The improvements to Whitney Field have been done so that each school benefits — regardless of which school was behind a specific project.
In 1994, the next major improvement was installing an all-weather track, which replaced the track installed in the early 1970s. Eventually, the visitors’ bleachers were demolished and Summit Motorsports Park donated new stands.
Under the guise of the Whitney Field Improvement Committee, the football lights were replaced in late July and early August of 2011, using an unspecified local grant at a cost of about $177,000.
The Norwalk and St. Paul booster clubs agreed to a contract with Coca-Cola for the installation of a new scoreboard in 2001. School records indicate the entire project cost $28,000.
In 2002, the St. Paul boosters renovated the building that now contains the visitor’s locker room. The improvements included new showers, plumbing and floor with renovations for more storage.

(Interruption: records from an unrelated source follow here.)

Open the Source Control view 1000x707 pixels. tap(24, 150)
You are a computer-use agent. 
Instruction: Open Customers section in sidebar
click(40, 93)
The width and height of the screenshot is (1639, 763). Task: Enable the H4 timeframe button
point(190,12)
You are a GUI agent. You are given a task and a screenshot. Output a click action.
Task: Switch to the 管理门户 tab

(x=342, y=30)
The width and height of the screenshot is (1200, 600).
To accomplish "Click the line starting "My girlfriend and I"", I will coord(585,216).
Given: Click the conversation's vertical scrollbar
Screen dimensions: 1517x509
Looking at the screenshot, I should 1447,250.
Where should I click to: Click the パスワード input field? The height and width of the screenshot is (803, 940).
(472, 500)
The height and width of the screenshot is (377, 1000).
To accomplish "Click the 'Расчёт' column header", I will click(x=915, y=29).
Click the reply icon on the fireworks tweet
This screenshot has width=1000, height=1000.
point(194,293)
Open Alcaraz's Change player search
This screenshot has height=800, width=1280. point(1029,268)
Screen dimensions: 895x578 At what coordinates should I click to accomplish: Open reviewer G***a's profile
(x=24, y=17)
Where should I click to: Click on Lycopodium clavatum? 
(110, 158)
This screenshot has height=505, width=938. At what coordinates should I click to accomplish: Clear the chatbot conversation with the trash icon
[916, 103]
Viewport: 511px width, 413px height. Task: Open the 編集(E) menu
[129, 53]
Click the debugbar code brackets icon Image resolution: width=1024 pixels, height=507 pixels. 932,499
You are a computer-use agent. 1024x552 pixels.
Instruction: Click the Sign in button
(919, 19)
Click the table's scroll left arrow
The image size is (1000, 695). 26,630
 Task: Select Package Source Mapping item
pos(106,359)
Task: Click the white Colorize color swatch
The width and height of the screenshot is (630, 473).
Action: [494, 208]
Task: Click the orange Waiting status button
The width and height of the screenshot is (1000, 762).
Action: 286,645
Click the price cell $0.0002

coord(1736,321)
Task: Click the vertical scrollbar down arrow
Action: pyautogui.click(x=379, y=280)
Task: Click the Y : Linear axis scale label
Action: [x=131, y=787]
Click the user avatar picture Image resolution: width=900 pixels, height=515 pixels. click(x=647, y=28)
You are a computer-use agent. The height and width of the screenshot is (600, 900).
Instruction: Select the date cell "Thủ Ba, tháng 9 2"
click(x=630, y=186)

“There needed to be expansion there,” Livengood said.
The St. Paul athletic director since 1990 and head football coach since 1991, Livengood said there was time when the Flyers didn’t have a locker room.
“They would dress at the Monroe Street gym,” he added.
Ultimately, Livengood sees Whitney Field as a place full of great memories and a fun place to play — and watch — football. And he should know; he graduated from NHS in 1984, so he played for the Truckers, and he has coached the Flyers for 26 years.
“Whitney Field is a great facility with an awesome track, great lights, great locker rooms, (a) good surface to play on and a good location.”